Vedanta reportedly in talks with Abu Dhabi’s IRH, other investors for Zambian copper stake sale


International Resources Holding (IRH), the mining investment arm of the United Arab Emirates’ richest company, is reportedly among the investors holding talks on buying into Vedanta Resources’ Zambian copper assets.

IRH, a unit of Abu Dhabi’s International Holding Company, which holds about $244 billion in assets, is said to be interested in acquiring a stake in Konkola Copper Mines (KCM) and is conducting due diligence on the assets, according to Chris Griffith, Vedanta’s chief executive for base metals.

This information was reported by Mining Weekly, quoting Reuters, and seen by Zambia Monitor on Thursday.

IRH did not immediately respond to emailed questions, but it told Reuters in April that it was interested in the KCM assets and was “deeply committed” to expanding its presence in copper mining.

The KCM assets have also attracted interest from other investors, Griffith told Reuters on the sidelines of a mining conference in London, declining to provide names.

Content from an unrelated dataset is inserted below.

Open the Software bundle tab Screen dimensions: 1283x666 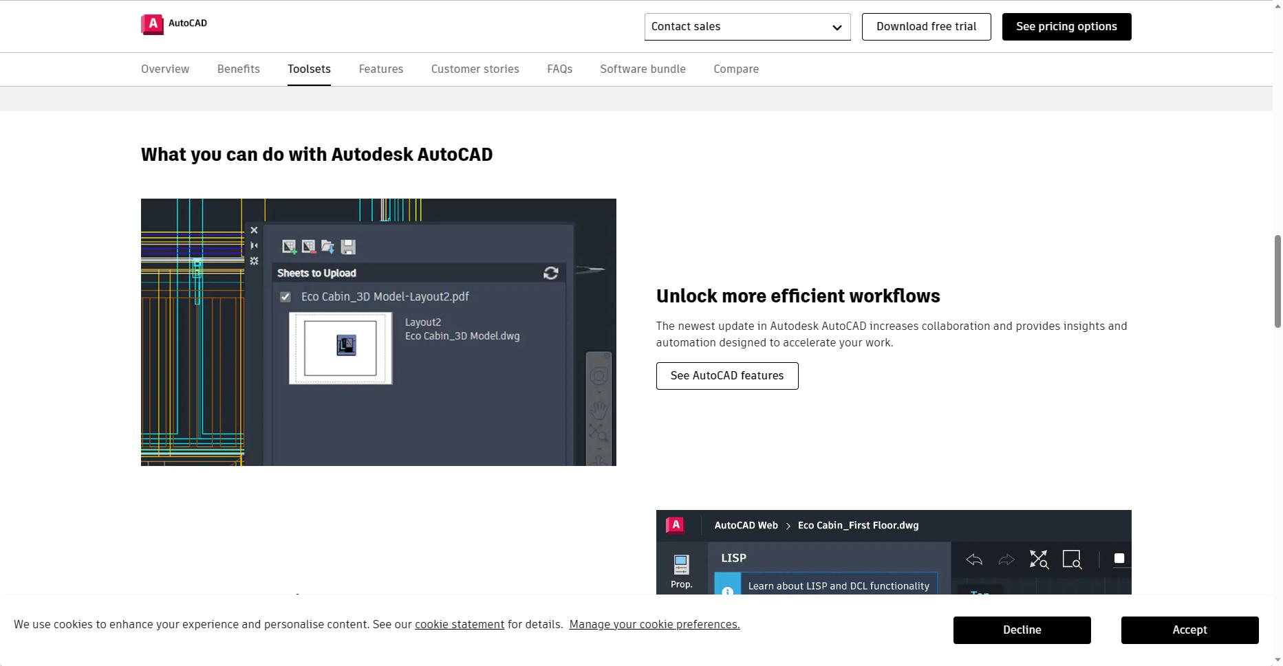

Vedanta, owned by Indian billionaire Anil Agarwal, wants to sell a stake in the copper mines to raise about $1.2 billion required to revive operations and boost copper output.

Vedanta waged a five-year battle to recover the copper mines and smelter that were seized by Zambia’s previous administration under former president Edgar Lungu after it accused the company of failing to invest in expanding copper production.

Vedanta could sell up to 30 percent of its shareholding in the Konkola assets, Griffith said.

The miner owns an 80 percent stake in KCM, with Zambia’s state firm ZCCM-IH holding the balance.

IRH has been in discussions with us and has been part of the data-room process,” Griffith said.

He noted the company wanted “a little bit more than just up to 30 percent,” but believed negotiation was possible.

IRH offered to buy a 51 percent stake in the KCM assets for more than $1 billion, Reuters reported in April, citing sources.

The Abu Dhabi company wants to build up its copper mining business in Zambia after buying a 51 percent stake in Mopani Copper Mines in a deal worth $1.1 billion.

Griffith said other long-term investors were also exploring the potential to invest in the KCM assets.

“We’ve allowed that process to happen in parallel,” Griffith said. “So we’ve advanced down the road with a number of partners already that are in the process of doing their due diligence.”

Vedanta is seeking to gradually invest in increasing copper output at the Konkola mines over the next five years, Griffith said.

The company is close to securing an additional $270 million needed to pay off outstanding KCM creditors and meet social commitments.

Although Vedanta wants to sell a stake in KCM, it intends to retain majority shareholding.